Drug Info: Entecavir

Brand names: Baraclude™



Entecavir tablets

What are Entecavir tablets?

ENTECAVIR (Baraclude™) is used to treat infections due to the hepatitis B virus. Entecavir can slow the liver damage caused by hepatitis B. It will not cure or prevent hepatitis B infection. Generic entecavir tablets are not yet available.

What should I tell my health care provider before I take this medicine?

They need to know if you have any of these conditions:
• kidney disease
• liver disease
• HIV infection or AIDS
• an unusual reaction to Entecavir, other medicines, foods, dyes, or preservatives
• pregnant or trying to get pregnant
• breast-feeding

How should this medicine be used?

Take entecavir tablets by mouth. Follow the directions on the prescription label. Take entecavir 2 hours before and at least 2 hours after eating. Swallow tablets with a drink of water. Try to take your dose at the same time each day. Do not take your medicine more often than directed. Do not stop taking this medicine except on your prescriber's advice.

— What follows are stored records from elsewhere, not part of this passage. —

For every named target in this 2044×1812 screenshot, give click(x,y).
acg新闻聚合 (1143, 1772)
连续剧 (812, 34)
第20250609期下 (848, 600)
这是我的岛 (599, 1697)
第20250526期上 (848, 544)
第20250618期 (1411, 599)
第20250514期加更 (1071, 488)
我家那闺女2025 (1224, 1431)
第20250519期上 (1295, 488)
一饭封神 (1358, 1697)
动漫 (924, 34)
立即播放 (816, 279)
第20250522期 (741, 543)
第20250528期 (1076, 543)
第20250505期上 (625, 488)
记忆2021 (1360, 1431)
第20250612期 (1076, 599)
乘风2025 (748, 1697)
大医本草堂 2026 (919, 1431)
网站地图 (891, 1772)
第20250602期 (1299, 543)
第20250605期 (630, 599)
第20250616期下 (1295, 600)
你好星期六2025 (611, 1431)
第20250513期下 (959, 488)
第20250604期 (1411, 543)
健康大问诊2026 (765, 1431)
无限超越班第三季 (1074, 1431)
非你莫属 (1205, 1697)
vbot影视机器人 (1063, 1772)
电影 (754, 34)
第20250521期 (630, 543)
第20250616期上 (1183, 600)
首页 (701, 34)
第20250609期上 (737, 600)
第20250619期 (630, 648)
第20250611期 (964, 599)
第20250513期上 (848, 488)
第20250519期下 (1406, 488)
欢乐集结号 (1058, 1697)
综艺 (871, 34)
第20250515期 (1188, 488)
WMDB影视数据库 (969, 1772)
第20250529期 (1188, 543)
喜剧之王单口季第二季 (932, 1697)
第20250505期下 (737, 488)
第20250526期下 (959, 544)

Contact your pediatrician or health care professional regarding the use of this medicine in children. Special care may be needed.

What drug(s) may interact with Entecavir?

amiloride
amphotericin B
• antiinflammatory drugs (NSAIDs, such as ibuprofen)
• certain antibiotics given by injection
cimetidine
cisplatin
cyclosporine
ketoconazole
megestrol
metformin
midodrine
morphine
pamidronate
pancuronium
quinine
ranitidine
• some antibiotics such as trimethoprim and vancomycin
• some medicines for colds, hay fever, or allergies
• some medicines to control the heart rhythm such as digoxin, disopyramide, dofetilide, procainamide, and quinidine
• some medicines for mental depression or psychotic disorders
• some medicines used to control high blood pressure such as enalapril, lisinopril, and ramipril
• some medicines used to treat viral infections such as acyclovir, cidofovir, foscarnet, ganciclovir, valacyclovir, and valganciclovir
tacrolimus
triamterene
trospium
• zoledronic acid

Tell your prescriber or health care professional about all other medicines you are taking, including non-prescription medicines, nutritional supplements, or herbal products. Also tell your prescriber or health care professional if you are a frequent user of drinks with caffeine or alcohol, if you smoke, or if you use illegal drugs. These may affect the way your medicine works. Check with your health care professional before stopping or starting any of your medicines.

What should I watch for while taking Entecavir?

You must visit your prescriber or health care professional for regular checks on your progress during and after treatment with entecavir. You will need regular blood tests to check for liver function and hepatitis B virus levels.

Discuss any new symptoms with your prescriber or health care professional. Tell your prescriber or health care professional at once if you have nausea and vomiting accompanied by severe stomach pain. Some people have worsening of hepatitis after stopping entecavir therapy. Do not stop taking entecavir unless your prescriber instructs you to.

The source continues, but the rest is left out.